Collected data entries:
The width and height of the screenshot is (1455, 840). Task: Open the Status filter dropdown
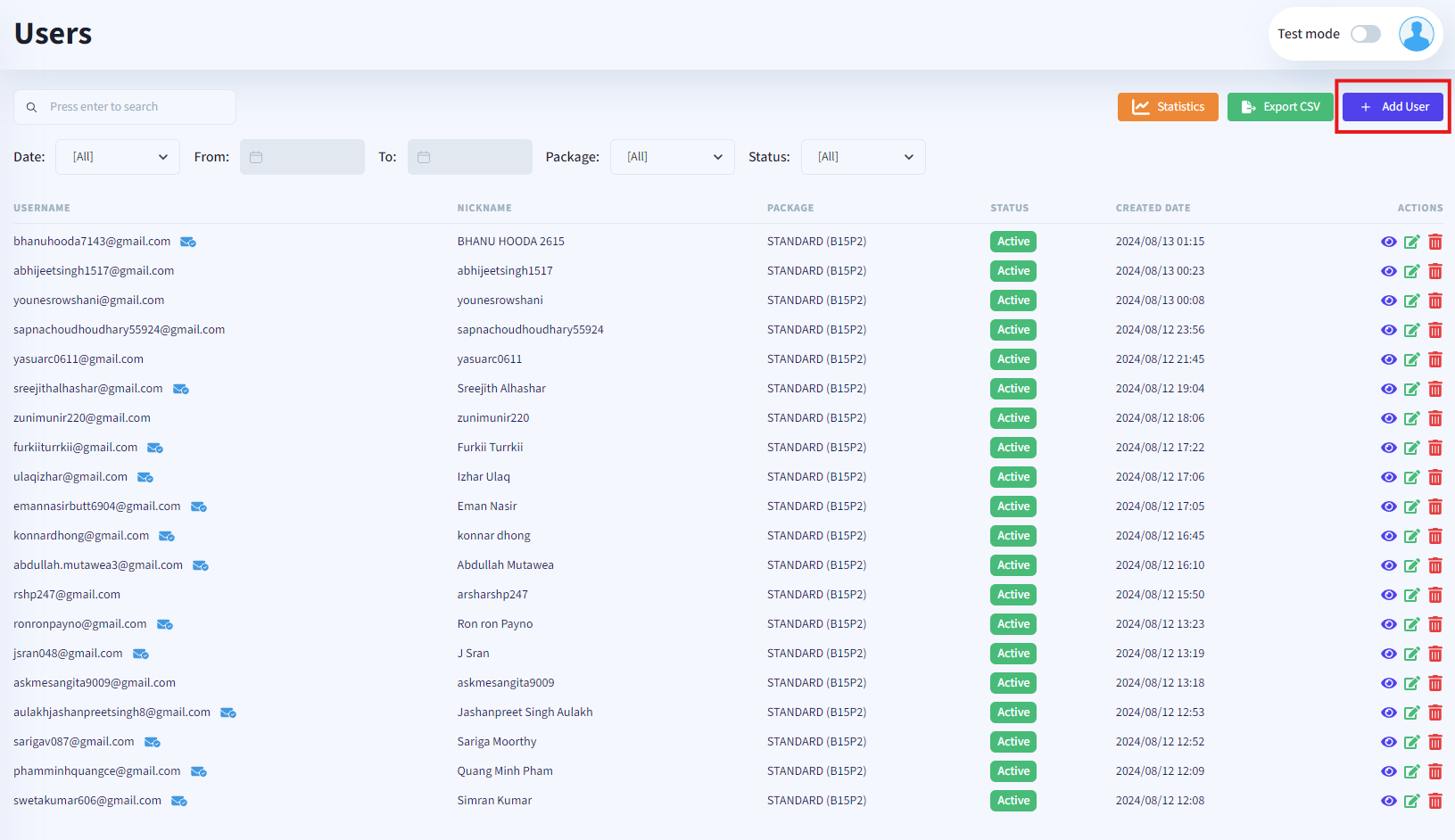coord(863,157)
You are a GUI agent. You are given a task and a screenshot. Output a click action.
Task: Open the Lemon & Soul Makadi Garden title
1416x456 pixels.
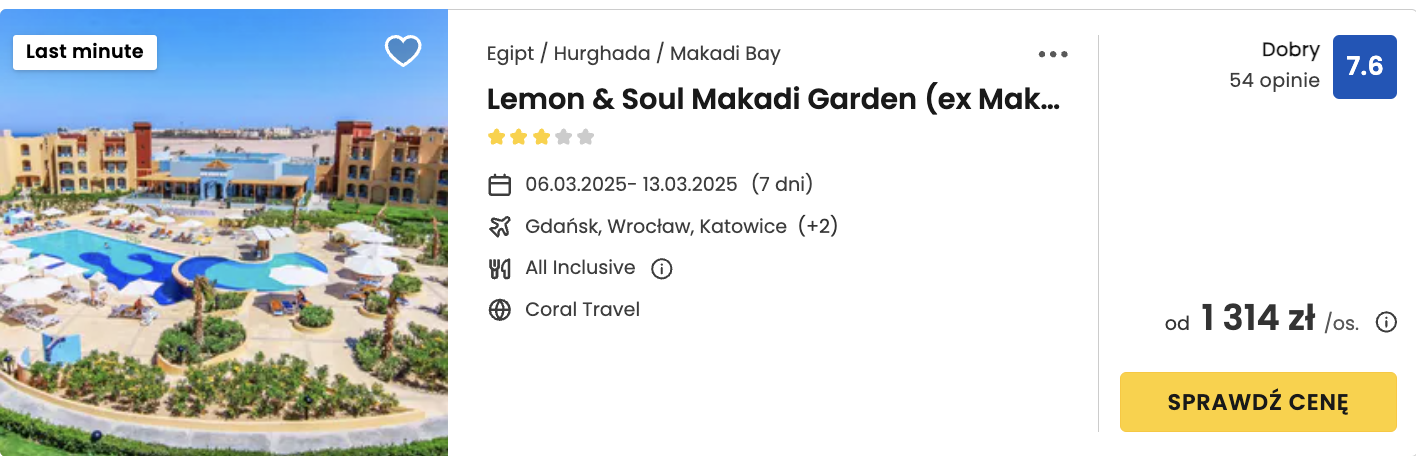pos(772,99)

## Exercise brief
Nothing but the lines from the one containing "You are a GUI" through the last line of the records above should appear, each repeated exactly, with no pictures.

## Your solution
You are a GUI agent. You are given a task and a screenshot. Output a click action.
Task: Open the Lemon & Soul Makadi Garden title
1416x456 pixels.
pos(772,99)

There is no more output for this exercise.